Nel 1970, con il supporto del presidente Georges Pompidou, fonda l’IRCAM, un istituto per la ricerca e lo sviluppo della musica contemporanea. Oltre a essere il direttore dell’istituto, in parallelo aveva presso il prestigiosissimo Collége de France la cattedra di Invention, technique et langage en musique. L’IRCAM non fu e non è, come scrivono alcuni, il contrapposto di Darmstadt, ma ne ruppe il monopolio, anche ideologico.
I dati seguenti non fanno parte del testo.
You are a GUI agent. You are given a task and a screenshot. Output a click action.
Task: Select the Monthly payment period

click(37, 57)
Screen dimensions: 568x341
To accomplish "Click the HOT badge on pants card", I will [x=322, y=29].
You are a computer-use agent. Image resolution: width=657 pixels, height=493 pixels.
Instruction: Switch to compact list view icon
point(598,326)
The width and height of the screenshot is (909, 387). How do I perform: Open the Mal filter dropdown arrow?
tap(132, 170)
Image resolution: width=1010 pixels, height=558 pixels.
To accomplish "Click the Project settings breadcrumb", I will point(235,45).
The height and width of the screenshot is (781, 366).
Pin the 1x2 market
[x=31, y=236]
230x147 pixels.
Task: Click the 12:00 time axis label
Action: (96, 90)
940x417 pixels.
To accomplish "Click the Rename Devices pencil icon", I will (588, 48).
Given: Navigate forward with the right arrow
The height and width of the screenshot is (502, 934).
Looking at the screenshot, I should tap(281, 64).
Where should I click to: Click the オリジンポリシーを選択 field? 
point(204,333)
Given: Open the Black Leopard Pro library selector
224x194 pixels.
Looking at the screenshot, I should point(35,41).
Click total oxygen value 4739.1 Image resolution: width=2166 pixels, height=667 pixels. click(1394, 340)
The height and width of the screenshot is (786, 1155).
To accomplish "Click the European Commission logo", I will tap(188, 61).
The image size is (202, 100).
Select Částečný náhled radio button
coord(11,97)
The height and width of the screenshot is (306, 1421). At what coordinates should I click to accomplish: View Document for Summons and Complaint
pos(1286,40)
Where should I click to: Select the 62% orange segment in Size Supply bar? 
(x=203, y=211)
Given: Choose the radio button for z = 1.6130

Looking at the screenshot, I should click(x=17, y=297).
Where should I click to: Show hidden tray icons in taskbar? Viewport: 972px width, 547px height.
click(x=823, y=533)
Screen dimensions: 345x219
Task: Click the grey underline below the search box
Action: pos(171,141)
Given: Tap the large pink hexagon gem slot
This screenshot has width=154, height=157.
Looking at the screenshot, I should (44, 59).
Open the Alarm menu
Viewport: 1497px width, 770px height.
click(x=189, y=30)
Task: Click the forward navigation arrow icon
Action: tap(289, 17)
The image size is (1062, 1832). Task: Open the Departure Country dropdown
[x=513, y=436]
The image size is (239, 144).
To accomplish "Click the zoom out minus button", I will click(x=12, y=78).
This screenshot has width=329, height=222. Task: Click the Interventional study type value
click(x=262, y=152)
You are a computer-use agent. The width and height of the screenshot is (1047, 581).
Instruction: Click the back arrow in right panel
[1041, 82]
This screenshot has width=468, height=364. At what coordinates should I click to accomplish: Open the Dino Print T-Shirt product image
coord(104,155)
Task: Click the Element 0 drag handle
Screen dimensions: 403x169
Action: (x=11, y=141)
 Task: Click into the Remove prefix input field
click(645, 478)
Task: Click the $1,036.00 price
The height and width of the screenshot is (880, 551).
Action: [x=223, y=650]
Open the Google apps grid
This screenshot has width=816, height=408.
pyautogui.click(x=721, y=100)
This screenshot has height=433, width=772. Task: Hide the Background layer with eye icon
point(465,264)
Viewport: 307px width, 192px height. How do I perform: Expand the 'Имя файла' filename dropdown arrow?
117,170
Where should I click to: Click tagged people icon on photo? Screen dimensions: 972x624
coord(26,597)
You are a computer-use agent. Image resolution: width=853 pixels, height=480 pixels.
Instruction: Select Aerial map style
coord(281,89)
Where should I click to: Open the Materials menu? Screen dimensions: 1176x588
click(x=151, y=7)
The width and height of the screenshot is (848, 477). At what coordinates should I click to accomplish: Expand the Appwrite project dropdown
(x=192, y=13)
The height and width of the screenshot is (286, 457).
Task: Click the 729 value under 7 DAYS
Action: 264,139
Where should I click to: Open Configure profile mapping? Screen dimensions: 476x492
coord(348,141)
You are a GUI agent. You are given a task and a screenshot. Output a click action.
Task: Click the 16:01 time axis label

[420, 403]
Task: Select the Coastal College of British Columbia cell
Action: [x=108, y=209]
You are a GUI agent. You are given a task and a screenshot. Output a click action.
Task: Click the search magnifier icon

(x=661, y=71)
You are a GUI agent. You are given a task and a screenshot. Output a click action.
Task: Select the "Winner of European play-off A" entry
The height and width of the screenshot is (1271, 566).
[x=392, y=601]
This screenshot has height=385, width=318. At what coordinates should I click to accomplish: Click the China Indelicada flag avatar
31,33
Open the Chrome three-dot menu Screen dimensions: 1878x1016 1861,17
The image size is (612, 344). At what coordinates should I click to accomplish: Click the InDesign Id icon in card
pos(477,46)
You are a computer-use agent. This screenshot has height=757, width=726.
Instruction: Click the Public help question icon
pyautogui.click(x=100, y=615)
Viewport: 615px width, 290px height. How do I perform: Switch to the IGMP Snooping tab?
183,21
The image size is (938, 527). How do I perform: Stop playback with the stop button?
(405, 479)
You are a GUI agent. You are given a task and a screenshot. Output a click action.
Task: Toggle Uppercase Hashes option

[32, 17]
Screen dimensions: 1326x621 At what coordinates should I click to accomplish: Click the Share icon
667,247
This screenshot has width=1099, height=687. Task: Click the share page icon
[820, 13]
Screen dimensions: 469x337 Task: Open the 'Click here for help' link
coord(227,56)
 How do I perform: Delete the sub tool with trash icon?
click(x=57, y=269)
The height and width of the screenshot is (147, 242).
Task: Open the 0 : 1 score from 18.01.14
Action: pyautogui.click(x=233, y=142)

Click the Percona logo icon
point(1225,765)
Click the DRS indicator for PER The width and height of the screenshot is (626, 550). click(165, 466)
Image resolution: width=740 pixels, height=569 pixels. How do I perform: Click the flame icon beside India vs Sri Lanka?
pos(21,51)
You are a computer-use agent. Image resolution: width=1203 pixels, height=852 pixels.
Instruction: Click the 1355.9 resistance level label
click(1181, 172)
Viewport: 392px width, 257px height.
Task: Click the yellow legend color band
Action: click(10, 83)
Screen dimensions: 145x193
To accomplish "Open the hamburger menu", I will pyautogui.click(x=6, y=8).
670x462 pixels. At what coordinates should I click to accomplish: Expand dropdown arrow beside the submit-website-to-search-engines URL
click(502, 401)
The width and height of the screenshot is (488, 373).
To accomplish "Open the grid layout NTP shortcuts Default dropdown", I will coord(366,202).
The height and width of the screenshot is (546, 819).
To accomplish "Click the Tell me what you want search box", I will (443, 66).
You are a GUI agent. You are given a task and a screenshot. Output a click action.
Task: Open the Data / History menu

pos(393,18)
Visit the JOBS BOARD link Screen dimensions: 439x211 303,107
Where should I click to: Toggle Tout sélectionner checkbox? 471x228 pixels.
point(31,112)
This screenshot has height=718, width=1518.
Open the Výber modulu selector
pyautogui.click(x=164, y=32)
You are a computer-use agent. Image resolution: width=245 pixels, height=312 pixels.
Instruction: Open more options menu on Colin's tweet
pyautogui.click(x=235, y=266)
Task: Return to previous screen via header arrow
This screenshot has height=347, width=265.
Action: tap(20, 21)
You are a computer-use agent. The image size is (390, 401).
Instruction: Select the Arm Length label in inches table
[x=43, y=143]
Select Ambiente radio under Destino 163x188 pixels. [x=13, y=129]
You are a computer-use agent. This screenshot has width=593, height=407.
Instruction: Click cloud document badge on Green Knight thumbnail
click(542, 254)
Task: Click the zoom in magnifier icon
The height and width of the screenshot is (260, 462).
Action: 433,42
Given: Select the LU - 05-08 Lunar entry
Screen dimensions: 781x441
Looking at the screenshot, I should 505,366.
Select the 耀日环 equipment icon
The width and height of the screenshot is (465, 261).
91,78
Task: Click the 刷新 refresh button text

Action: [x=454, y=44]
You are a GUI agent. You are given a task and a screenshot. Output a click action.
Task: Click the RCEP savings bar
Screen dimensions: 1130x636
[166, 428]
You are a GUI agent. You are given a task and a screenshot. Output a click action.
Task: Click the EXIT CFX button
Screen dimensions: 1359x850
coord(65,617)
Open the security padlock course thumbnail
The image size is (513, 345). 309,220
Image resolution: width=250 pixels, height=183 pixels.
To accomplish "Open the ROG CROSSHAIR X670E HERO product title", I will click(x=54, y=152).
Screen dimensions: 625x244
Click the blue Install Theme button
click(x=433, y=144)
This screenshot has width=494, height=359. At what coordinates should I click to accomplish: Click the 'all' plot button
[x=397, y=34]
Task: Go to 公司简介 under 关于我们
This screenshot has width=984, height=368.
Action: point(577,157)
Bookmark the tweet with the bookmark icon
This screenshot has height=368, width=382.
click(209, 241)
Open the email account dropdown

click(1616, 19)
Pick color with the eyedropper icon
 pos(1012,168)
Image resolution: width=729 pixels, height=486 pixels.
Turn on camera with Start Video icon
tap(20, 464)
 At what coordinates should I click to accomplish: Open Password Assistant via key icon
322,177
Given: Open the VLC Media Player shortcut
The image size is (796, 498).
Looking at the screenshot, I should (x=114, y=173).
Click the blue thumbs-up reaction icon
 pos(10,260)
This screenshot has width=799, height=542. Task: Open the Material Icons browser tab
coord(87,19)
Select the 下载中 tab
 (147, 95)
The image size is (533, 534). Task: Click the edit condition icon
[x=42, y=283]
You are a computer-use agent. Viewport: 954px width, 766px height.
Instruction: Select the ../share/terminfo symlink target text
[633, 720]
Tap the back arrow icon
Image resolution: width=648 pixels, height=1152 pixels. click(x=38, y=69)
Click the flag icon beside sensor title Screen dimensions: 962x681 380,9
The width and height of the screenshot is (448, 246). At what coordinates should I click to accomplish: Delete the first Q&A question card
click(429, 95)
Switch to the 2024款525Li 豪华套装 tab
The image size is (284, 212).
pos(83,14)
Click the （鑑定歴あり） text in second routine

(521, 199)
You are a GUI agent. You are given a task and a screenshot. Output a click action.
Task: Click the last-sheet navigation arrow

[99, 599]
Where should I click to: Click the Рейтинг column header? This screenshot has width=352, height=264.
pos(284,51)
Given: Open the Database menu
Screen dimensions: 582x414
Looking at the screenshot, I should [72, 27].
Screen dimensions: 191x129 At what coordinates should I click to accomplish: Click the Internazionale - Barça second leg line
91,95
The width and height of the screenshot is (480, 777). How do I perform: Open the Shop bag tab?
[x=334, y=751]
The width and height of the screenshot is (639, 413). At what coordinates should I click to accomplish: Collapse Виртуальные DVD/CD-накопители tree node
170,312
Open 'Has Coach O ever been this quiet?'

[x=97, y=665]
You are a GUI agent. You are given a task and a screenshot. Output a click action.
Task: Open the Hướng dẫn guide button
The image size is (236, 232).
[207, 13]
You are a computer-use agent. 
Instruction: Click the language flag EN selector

Una volta abbattute tutte le pregiudiziali ideologiche che hanno rappresentato al tempo stesso uno stimolo e un limite per i compositori sino all’inizio degli Anni Ottanta, ora i musicisti vivono un momento di invidiabile libertà stilistica. Questo porta a una grande varietà di approcci: dal linguaggio tonale al serialismo, tutti gli stili sono rappresentati nelle partiture arrivate. Le più interessanti sono quelle che abbandonano ogni rigidità per far confluire in una lingua musicale nuova tutte quelle tendenze che hanno animato il passato recente. È un processo molto complesso, l’ideologia è sempre la strada più facile, ma sembra che lentamente ci stiamo spostando verso approcci più meditati.
Se ormai è accettato che la verità è riscontrabile solo nella molteplicità, unicamente tenendo conto della complessità si può trovare una strada che rappresenti la società odierna. Allora anche i compositori, devono misurarsi con la molteplicità dei linguaggi. “Ogni tanto”, ha scritto il compositore italiano Marcello Filotei, “nella storia della musica succede che qualcuno decida di essere il portatore dell’unica istanza creativa legittima. Questo atteggiamento non ha quasi mai portato a nulla di buono. Di solito il mosaico di questi periodi vede fazioni contrapposte: da una parte i nostalgici dei bei tempi andati, dall’altra i fautori del moderno a oltranza. In effetti, le due posizioni sono i due lati della stessa medaglia, perché in entrambi i casi ci si rifiuta di analizzare la realtà e di trarre, dalla fusione tra un passato da interpretare e un futuro da costruire, un linguaggio che rappresenti realmente lo spirito del tempo presente”. È ciò che ha fatto Pierre Boulez. Rendendoci tutti più liberi.